- Born: May 22, 1987 (age 39) Union County, New Jersey
- Education: Kean University (BM)
- Occupation: Actress
- Years active: 2006–present

= Christine Danelson =

American actress

Christine Danelson (born May 22, 1987) is an American actress best known as the understudy for the role of Tracy in the national tour of the Broadway musical Hairspray. Danelson performed as Tracy nearly 60 times during the tour, and was critically well-regarded, with one Reno reviewer commenting, "As Tracy, Danelson is the show's centerpiece and she's terrific."

Born in Union County and raised in Clark, Danelson attended Mother Seton Regional High School. She trained at the Paper Mill Playhouse in Millburn, New Jersey, and at the New Jersey Performing Arts Center in Newark, New Jersey.

Danelson has appeared in two Law & Order episodes and in two feature films, My Sassy Girl and Burn Card. In 2010, she graduated cum laude from Kean University in Union, New Jersey where she was named the 2008 Kean Idol.

In June 2010, Christine Danelson was a part of the Off-Broadway production of Cloaked, a retelling of Little Red Riding Hood. Later that year, she starred as the lead in Hairspray at the Paper Mill Playhouse. Christine was very well received at the Paper Mill and received many outstanding reviews. Peter Filichia of The Star-Ledger suggested that show was better than Broadway stating:
One reason Hairspray is more believable in Millburn is Christine Danelson. While she dons the requisite fat suit to display Tracy’s girth, Danelson is one of the most attractive young women to have played the role. And she seems to go from one frenetic dance number to the next without shedding even a single bead of perspiration."

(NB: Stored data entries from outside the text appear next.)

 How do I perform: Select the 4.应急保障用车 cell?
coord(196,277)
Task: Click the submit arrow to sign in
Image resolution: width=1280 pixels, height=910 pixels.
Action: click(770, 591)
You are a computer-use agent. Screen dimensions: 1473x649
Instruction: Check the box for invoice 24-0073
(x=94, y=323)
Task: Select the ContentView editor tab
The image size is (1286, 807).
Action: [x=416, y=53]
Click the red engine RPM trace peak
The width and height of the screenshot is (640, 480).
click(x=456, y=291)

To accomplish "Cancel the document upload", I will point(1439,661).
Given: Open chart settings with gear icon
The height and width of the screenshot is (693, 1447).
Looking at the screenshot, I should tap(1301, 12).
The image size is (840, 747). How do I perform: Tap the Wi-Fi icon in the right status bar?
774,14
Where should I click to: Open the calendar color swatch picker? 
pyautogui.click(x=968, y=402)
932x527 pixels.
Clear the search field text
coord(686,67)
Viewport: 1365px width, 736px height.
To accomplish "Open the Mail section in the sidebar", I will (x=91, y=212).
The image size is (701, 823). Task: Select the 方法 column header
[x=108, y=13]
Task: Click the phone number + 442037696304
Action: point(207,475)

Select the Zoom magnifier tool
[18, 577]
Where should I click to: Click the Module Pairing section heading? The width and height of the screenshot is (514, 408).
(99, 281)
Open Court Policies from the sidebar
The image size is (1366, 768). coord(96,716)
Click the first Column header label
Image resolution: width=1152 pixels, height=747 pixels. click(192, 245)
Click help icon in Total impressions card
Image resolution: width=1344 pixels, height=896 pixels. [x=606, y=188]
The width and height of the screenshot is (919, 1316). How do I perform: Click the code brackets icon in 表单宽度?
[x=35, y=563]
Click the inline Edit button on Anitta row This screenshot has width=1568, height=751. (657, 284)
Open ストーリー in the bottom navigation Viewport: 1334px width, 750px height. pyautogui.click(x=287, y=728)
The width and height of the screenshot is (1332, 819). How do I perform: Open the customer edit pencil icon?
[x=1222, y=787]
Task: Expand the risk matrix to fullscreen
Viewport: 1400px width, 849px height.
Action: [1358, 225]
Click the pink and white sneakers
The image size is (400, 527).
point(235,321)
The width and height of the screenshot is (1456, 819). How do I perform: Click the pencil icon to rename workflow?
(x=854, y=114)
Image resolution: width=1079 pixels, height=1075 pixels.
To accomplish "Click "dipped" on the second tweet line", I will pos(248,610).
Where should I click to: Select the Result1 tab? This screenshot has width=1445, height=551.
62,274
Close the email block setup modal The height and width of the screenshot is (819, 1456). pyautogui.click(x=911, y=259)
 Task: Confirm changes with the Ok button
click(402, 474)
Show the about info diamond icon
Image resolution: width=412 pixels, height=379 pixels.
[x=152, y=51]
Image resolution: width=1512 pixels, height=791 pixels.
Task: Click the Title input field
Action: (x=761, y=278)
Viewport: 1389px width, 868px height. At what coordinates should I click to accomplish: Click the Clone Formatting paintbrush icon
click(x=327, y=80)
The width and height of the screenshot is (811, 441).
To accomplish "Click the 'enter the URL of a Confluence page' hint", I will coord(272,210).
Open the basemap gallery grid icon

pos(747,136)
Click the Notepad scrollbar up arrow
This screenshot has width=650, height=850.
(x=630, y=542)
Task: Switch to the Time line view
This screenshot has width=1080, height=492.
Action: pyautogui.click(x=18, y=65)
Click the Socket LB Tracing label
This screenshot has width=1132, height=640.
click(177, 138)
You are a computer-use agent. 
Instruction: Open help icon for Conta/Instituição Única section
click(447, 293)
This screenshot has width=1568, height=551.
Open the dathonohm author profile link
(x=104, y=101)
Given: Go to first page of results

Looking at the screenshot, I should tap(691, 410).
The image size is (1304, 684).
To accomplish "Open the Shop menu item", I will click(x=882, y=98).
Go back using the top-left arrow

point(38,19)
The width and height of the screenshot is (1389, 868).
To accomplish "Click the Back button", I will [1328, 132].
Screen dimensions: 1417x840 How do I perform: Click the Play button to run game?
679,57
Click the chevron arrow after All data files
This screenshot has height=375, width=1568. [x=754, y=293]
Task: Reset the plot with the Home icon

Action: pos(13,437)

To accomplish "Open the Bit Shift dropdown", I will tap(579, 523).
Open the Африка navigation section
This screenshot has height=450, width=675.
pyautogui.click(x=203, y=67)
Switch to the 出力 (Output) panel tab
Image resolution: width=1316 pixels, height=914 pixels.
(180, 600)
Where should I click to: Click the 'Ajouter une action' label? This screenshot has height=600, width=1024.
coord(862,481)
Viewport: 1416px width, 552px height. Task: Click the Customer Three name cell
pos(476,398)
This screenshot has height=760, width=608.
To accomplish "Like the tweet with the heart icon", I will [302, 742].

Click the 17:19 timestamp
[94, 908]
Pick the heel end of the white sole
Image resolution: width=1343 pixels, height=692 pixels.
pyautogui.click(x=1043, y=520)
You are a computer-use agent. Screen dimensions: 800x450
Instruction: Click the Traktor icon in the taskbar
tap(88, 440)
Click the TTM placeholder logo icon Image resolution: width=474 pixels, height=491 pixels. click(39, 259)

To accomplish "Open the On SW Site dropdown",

The New York Times also offered its opinion of Danelson's performance at the Paper Mill:
"A young veteran of the show’s national tour, Christine Danelson is a joyful sweetheart as Tracy, with a mischievous Bette Midleresque face and a strong, yet fittingly cooing voice. Effortlessly gyrating through the dances — even when she snapped a shoe strap during the finale on opening night — Ms. Danelson blesses Tracy with a touch of vulnerability that makes viewers root for her ingenuous character’s triumph over Baltimore’s racism and skinnier girls."

Danelson has been a resident of Somerville, New Jersey.